The recent judges’ press conference was such a remarkable event, precisely because of the psychological hurdles that judicial professionalism imposes. If judges who are trained to be silent start speaking, we must assume that things are seriously amiss for them to have taken this step. Finally, the court’s contribution to shaping the constitution depends heavily on the kind of cases that are brought before them, even though there are also many instances of lawyers (and even judges) mobilising petitioners when they want certain principles argued.

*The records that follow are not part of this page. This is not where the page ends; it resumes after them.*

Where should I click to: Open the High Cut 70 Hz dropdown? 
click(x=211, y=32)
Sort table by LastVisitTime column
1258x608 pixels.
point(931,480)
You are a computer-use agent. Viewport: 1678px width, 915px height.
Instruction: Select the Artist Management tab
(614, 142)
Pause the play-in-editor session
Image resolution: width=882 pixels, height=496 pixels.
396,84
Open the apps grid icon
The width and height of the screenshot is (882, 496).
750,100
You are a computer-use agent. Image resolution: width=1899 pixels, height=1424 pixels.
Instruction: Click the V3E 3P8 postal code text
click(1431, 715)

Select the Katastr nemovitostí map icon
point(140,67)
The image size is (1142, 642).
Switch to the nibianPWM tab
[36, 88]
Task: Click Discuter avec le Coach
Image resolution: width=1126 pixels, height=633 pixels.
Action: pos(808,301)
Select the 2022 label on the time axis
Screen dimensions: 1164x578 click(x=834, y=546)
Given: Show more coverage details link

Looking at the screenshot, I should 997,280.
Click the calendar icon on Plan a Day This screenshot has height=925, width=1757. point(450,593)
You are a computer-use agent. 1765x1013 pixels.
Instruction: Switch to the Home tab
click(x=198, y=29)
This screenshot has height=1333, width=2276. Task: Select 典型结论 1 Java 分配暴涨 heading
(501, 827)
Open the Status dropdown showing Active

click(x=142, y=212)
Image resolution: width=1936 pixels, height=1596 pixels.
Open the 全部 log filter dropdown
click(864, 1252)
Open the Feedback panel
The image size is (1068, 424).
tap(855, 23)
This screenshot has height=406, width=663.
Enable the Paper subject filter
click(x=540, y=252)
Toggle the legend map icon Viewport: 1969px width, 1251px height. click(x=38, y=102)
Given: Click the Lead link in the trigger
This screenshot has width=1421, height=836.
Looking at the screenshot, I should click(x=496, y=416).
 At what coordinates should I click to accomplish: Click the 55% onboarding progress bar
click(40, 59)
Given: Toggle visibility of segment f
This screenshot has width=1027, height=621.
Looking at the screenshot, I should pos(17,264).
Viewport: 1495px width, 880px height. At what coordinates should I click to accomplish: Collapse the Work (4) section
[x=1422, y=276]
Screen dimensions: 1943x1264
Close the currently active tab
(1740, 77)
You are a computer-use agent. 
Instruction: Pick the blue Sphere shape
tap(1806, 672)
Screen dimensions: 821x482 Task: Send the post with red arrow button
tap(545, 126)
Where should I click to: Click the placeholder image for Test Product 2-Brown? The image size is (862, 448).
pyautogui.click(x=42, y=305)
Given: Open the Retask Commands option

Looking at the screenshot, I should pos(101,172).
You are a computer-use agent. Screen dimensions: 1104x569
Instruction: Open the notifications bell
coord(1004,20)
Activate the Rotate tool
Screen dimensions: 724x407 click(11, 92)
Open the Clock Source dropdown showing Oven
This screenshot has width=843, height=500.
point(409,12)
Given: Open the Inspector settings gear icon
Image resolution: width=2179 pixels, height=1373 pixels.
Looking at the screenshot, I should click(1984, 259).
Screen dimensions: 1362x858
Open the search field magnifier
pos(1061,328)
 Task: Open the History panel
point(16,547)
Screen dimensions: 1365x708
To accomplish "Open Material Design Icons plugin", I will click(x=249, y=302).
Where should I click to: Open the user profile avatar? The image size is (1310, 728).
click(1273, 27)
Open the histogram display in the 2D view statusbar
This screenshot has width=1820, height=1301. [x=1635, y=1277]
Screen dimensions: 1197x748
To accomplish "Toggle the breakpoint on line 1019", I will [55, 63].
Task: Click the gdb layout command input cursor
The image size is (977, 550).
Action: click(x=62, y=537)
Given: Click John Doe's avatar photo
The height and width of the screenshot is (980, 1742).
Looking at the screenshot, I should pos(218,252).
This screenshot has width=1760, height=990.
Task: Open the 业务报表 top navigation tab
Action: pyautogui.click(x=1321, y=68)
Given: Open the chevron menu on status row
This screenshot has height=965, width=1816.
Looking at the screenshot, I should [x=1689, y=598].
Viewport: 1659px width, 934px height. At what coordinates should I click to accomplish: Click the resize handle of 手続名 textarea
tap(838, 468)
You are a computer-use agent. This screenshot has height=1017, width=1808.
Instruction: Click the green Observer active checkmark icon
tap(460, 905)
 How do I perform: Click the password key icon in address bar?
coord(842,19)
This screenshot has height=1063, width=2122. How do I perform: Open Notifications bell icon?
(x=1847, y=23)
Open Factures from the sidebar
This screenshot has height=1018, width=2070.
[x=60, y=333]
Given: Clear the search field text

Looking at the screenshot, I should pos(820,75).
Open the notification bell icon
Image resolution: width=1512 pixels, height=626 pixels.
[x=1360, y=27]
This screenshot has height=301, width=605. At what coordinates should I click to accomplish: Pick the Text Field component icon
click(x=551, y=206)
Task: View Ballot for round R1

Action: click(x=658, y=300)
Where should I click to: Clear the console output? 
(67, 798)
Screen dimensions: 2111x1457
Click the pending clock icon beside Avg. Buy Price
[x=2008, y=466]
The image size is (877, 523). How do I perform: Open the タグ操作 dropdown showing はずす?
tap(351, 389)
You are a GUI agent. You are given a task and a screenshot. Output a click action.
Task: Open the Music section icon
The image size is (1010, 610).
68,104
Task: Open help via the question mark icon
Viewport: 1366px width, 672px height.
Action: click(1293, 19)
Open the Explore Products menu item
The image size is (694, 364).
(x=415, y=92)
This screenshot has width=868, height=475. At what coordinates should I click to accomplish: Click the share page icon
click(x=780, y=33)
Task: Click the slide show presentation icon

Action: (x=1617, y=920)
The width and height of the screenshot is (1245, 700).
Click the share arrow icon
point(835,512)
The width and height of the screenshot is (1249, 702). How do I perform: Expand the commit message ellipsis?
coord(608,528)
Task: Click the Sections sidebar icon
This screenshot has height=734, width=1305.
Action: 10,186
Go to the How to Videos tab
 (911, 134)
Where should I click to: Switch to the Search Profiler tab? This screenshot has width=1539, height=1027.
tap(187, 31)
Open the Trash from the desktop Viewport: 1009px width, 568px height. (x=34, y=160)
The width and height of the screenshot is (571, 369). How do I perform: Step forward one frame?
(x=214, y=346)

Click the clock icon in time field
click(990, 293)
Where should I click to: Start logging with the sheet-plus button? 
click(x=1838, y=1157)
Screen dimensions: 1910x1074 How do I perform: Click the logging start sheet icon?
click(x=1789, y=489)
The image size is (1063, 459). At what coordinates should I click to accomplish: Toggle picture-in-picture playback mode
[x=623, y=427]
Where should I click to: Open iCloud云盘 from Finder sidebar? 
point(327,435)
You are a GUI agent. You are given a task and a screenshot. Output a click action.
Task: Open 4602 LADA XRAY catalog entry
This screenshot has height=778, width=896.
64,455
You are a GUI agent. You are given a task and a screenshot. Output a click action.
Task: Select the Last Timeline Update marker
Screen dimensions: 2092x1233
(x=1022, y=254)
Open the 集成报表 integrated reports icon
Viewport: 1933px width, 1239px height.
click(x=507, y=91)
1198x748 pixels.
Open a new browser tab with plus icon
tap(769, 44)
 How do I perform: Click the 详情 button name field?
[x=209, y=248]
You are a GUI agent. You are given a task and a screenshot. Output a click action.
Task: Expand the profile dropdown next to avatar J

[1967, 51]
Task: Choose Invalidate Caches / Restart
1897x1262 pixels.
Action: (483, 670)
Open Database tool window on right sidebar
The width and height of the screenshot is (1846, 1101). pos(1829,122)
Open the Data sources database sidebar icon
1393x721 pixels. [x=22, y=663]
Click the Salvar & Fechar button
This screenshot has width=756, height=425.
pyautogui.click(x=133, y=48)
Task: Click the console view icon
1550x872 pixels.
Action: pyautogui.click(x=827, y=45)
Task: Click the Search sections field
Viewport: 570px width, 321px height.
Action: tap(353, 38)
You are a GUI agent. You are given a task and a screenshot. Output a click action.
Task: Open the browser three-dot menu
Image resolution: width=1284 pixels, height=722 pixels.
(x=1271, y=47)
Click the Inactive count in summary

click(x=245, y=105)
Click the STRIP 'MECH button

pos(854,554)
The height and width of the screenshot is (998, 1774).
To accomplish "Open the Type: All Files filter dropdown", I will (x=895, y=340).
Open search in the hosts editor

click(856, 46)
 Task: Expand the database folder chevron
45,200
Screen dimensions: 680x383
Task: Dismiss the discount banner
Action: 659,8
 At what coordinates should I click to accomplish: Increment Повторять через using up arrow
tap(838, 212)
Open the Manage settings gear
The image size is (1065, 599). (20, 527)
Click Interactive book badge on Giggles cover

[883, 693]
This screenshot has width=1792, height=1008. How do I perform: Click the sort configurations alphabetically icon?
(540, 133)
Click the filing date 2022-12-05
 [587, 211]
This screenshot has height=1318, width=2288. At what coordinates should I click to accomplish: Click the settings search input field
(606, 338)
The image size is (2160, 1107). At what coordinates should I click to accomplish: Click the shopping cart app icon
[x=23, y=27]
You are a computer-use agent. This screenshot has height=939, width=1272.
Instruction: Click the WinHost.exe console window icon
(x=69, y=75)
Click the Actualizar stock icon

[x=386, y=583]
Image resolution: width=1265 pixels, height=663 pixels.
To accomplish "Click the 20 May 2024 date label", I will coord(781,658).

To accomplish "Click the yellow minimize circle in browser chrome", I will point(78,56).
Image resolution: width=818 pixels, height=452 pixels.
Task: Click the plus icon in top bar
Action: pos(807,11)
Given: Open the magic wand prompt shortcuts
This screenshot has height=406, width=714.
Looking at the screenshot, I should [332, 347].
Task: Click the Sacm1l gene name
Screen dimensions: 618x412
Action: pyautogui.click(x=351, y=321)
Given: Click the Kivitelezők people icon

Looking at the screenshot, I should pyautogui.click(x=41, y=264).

And this is where the people come in—for without petitioners to bring a complaint against Aadhaar, against Section 377, for the right to food, or for the freedom of expression, the judges would have no occasion to exercise their craft. Rohit De’s work on the early years of the Supreme Court provides a fascinating glimpse into how people engaged with the constitution and transformed it. It is true that often the courts are closed off to the poor, but citizens have a responsibility to try and force the judiciary and legislature to attend to sections of the public or take up issues that they would not otherwise have cared about.
The people
The role of ‘the people’ in preserving and extending the constitution, however, goes far beyond bringing cases to court, or electing representatives once every five years. While the ideologies and programmes of successive governments are clearly important to the functioning of the constitution, through the various amendments they have brought in (land reform, abolition of privy purses, 73rd and 74th amendment etc.), in the end, they seek legitimacy for their changes in the name of public opinion.
The ‘public’ is clearly not homogenous, and while corporates can quietly get an SEZ act passed, other citizens have to struggle for years to get an act on the Right to Information, or the Right to Education. Some states are almost handed over to their elites on a platter like Chhattisgarh, while others like Jharkhand, Uttarakhand and Telangana have been long in the making.
When Dalit groups memorialise their caste histories as in Bhima Koregaon, youth are rounded up and arrested for having taken part, compared to the kid gloves with which dominant castes are treated. When it comes to the constitution, however, it is important to remember that the goal of Dalit or adivasi mobilisation is usually towards greater equality.
On the other hand, when traditionally dominant communities take umbrage at imagined slights or demand reservation for themselves, they do so in order to perpetuate inequality. Not all mobilisations are, therefore, in keeping with the values of the constitution, but the constitution has grown because all of these issues have been debated. In some respects like the Citizenship Act, which now makes citizenship conditional on having an Indian parent, rather than on birth alone, the constitution has actually shrunk from the vision of its founders.
As Ranabir Sammadar points out in an essay titled “Sovereignty and the dialogic subject”, when governments say that they will talk to insurgents in the Northeast or Kashmir only “within the framework of the constitution” they tend to forget that the constitution is not just a set of administrative provisions but also embodies the spirit of dialogue. The year 1950 cannot and does not represent a closure on what can or cannot be discussed, since the constitution is a living document.
Ultimately, the only thing that is not negotiable in the constitution is the hope for justice, equality, liberty and fraternity. A party or a government which comes to power swearing on the constitution but does not share this vision, and which believes in the supremacy of one religion or one language, is not only committing perjury, but is profoundly anti-republic.
(Nandini Sundar is a Delhi-based sociologist.)